Both shows were being produced by The Weinstein Co., and the retail giant/streaming outlet has now completely cut ties with the company. 

"Amazon Studios no longer plans on moving forward with the David O.Russell project. As for The Romanoffs, Amazon intends to move forward without the involvement of The Weinstein Co.," Amazon Studios said Friday night in a statement.

The news comes days after Amazon Studios said it was "reviewing" its options on The Romanoffs — the eight-episode anthology from Mad Men creator Weiner — as well as the untitled Russell drama that was to star Robert De Niro and Julianne Moore. 
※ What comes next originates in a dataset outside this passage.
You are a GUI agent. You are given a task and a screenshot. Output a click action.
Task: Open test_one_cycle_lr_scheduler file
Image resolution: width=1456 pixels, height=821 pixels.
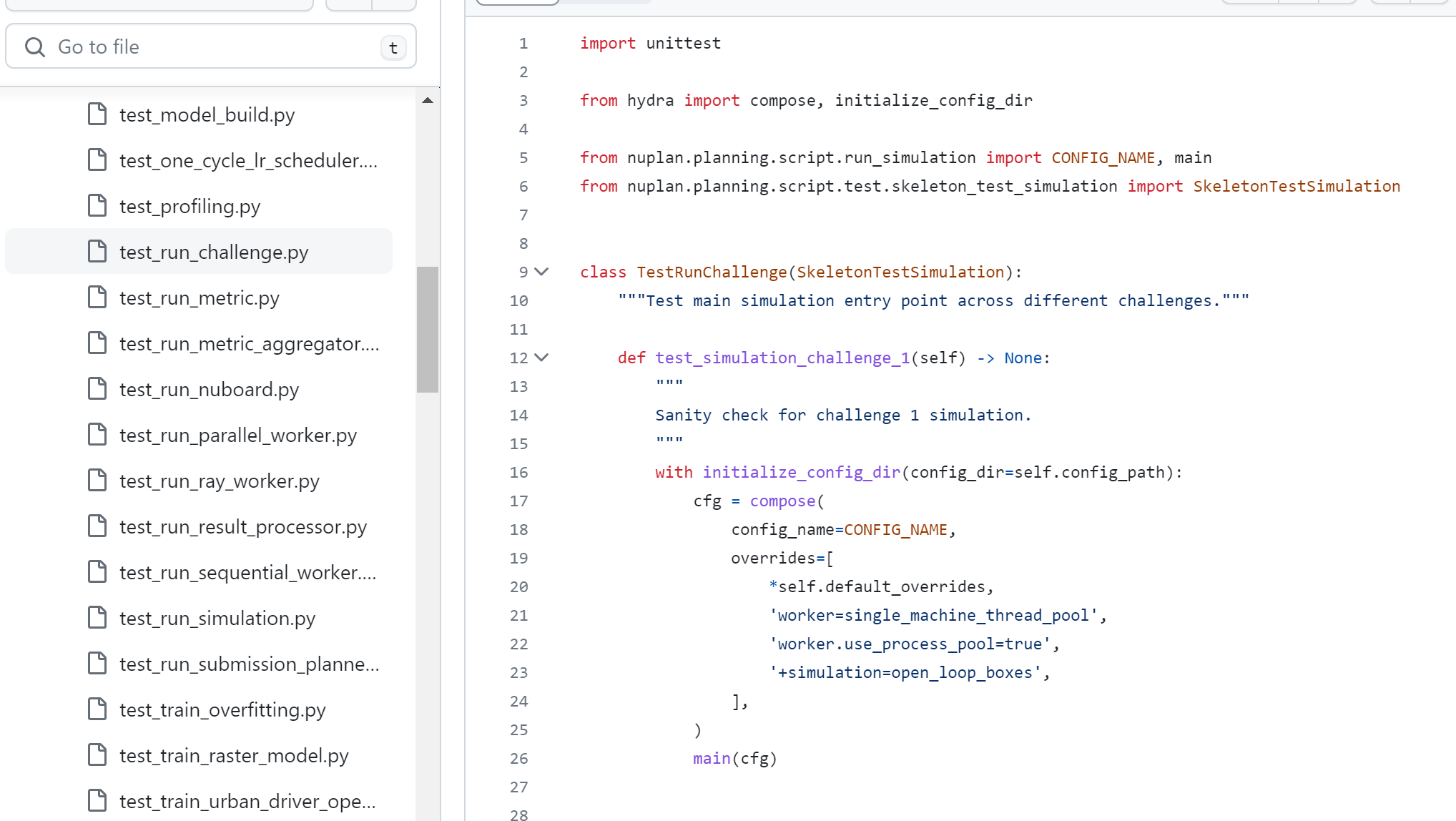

"We support Amazon’s decision as in light of recent news and out of respect for all those affected we have decided together that it is best to not move forward with this show," De Niro, Moore and Russell said in a joint statement.
 
In a Tuesday morning meeting presided over by head of television business affairs Dan Scharf, sources say, executives said they believed Amazon should be proactive and move quickly to extricate both shows from The Weinstein Co. without harming the projects or talent relationships. Sources told The Hollywood Reporter at the time that The Weinstein Co. had not put up any money for either of the shows, despite the company having committed to co-finance both.
 
Production on The Romanoffs, which comes with a $75 million price tag, has been going smoothly. The first four episodes of the individual anthology show have been filmed, drawing a collection of former Mad Men stars including Christina Hendricks and John Slattery. A source said Weiner's reps had conveyed to Amazon that the showrunner expected the Weinstein name to be eliminated from the series.  
 
 
The Russell project — which was shopped with a $1 million per episode price tag before ending up at Amazon in what is said to be a deal worth $160 million for two seasons — has not gone as smoothly as the Weiner show. Sources say the mystery drama — which was Price's top priority — has already cost Amazon $40 million with only a handful of scripts turned in. Amazon Studios head Price brought The Weinstein Co. into the Russell project to co-finance but from the start, Weinstein was contractually excluded from creative input. 
 
Price on Thursday was placed on an indefinite suspension hours after Isa Hackett, a producer on Amazon's The Man in the High Castle and Philip K. Dick's Electric Dreams, detailed in an exclusive interview with The Hollywood Reporter her "shocking and surreal" experience with the programming chief in July 2015. "You will love my dick," Price said, according to Hackett, who relayed her account to others. The producer says she reported the incident immediately to Amazon executives. An outside investigator, Public Interest Investigations Inc.'s Christine Farrell, was brought in to speak to Hackett as well as Amazon execs. Hackett says she was never told the outcome of that inquiry, but notes that she hasn’t seen Price at any events involving her shows. (Price, through a spokesperson, declined comment.)
 
 
In a company-wide memo Friday, Amazon vp business development Jeff Blackburn noted that "Amazon does not tolerate harassment or abuse of our employees or our business partners. If a concern is brought to our attention, we investigate it quickly and thoroughly."
 
Friday's memo arrived more than a month after the existence of the alleged incident and subsequent investigation were previously reported by website The Information. 
 
 
The decision to scrap the Russell drama comes as Amazon is in the process of a strategy pivot. Looking ahead, the streamer will turn its focus to more global event series a la Game of Thrones. In preparation, the company has enlisted Sharon Tal Yguado to lead the push for genre programming and has been busy axing a series of pricey dramas already on its service, including The Last Tycoon and Z: The Beginning of Everything, the latter of which was canceled after a surprise season two renewal.
 
The Russell drama becomes the latest TV project to be scrapped in the wake of the Weinstein scandal. Apple this week scrapped an Elvis Presley miniseries that was part of a four-show deal with TWC. Other cable networks are erasing the Weinstein name and company card from existing and upcoming series.